Bono Says Rock Music Has Gotten Too ‘Girly’ (Like That’s a Bad Thing)
Even though U2 is one of the biggest bands in the world and has been since the 1980s, Bono is surprisingly polarizing. His fans point to the charitable work he’s done, while his detractors say that just makes him smug. But over the recent Bono girly comment he made to Rolling Stone, people are pretty much coming together in unison to ask, “WTF, Bono?”
To promote the new U2 album, Songs of Experience, Bono sat down with the openly gay Rolling Stone founder Jann Wenner. The two talked about U2’s career, political action and an unnamed health issue Bono says almost killed him. But Bono got into trouble when the conversation turned to modern music.

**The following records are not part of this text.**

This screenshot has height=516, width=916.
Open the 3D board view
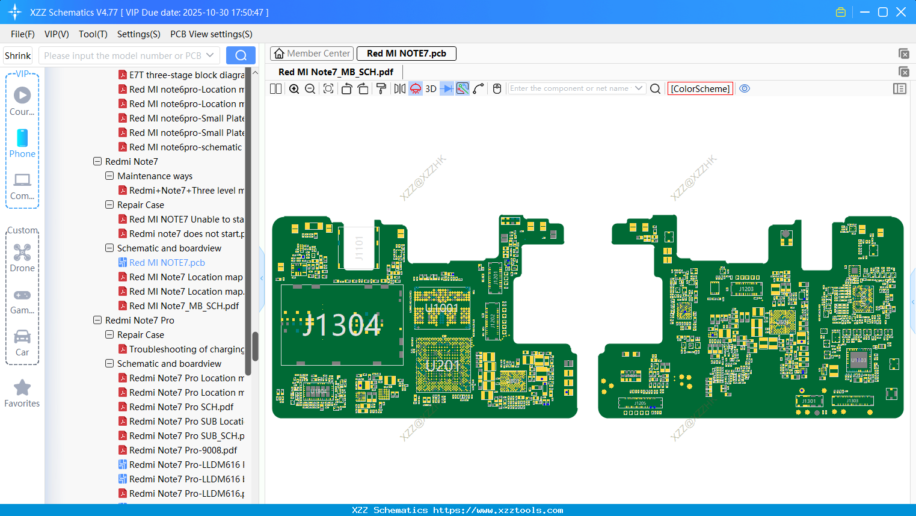click(x=431, y=89)
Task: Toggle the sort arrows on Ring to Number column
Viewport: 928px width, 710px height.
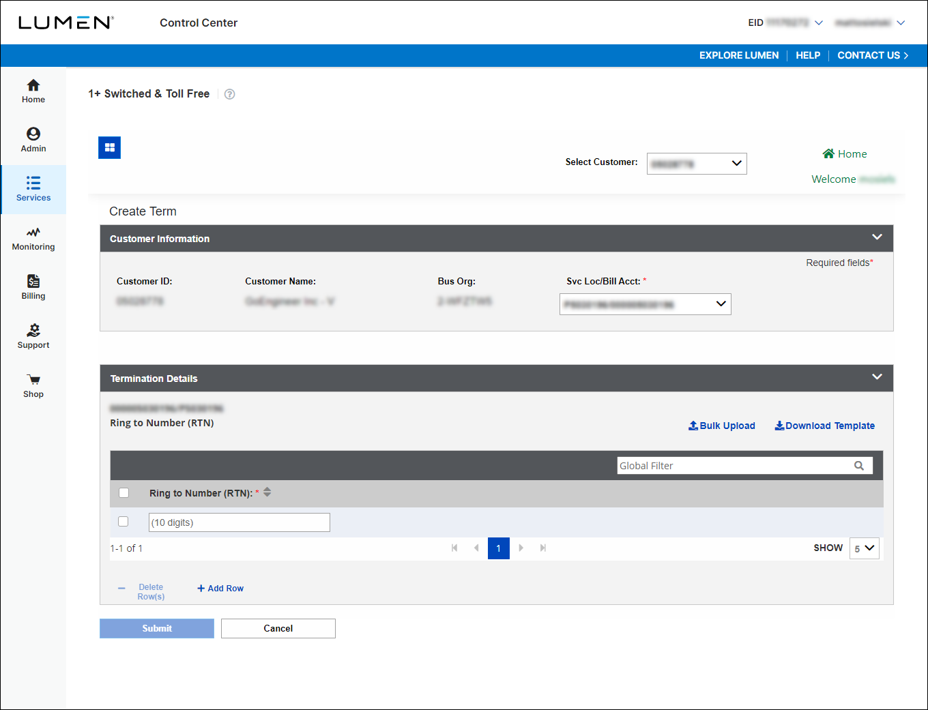Action: point(267,491)
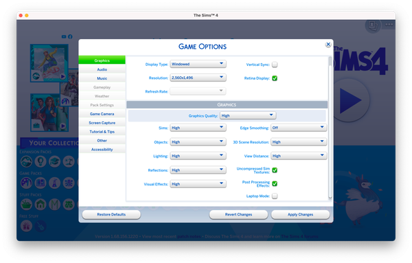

Wenner asked how Bono discovers new music (through his children was his response). His daughter Eve is into hip-hop, while his son Elijah is more into rock. Bono says:
Elijah is in a band, and he has got very strong feelings about music, but he doesn’t make any distinction between, let’s say, the Who and the Killers. Or, you know, Nirvana and Royal Blood. It is not generational for him. It is the sound and what he is experiencing. He believes that a rock & roll revolution is around the corner.
The Bono girly comment
When Wenner asks if Bono agrees with his son, he says:
I think music has gotten very girly. And there are some good things about that, but hip-hop is the only place for young male anger at the moment — and that’s not good. When I was 16, I had a lot of anger in me. You need to find a place for it and for guitars, whether it is with a drum machine — I don’t care. The moment something becomes preserved, it is fucking over. You might as well put it in formaldehyde. In the end, what is rock & roll? Rage is at the heart of it. Some great rock & roll tends to have that, which is why the Who were such a great band. Or Pearl Jam. Eddie has that rage.
In the original interview, this comment comes a little past halfway in an article that’s over 9,000 words long. Neither really come back to it — and it would have been easy to miss. But in 2017 — almost 2018 — his words come off as tone deaf.
It sounds as if Bono is denigrating women’s contributions to rock music. It’s like he thinks rock is primarily by and for men — and with guitars, preferably. And is Bono seriously implying that women don’t have rage?! Has he been paying attention? At all?
Besides, if women like St. Vincent are making rock that’s “very girly,” then let us go on record as saying rock needs to be more girly.
You’d think Glamour Magazine’s first male Woman of the Year would realize that.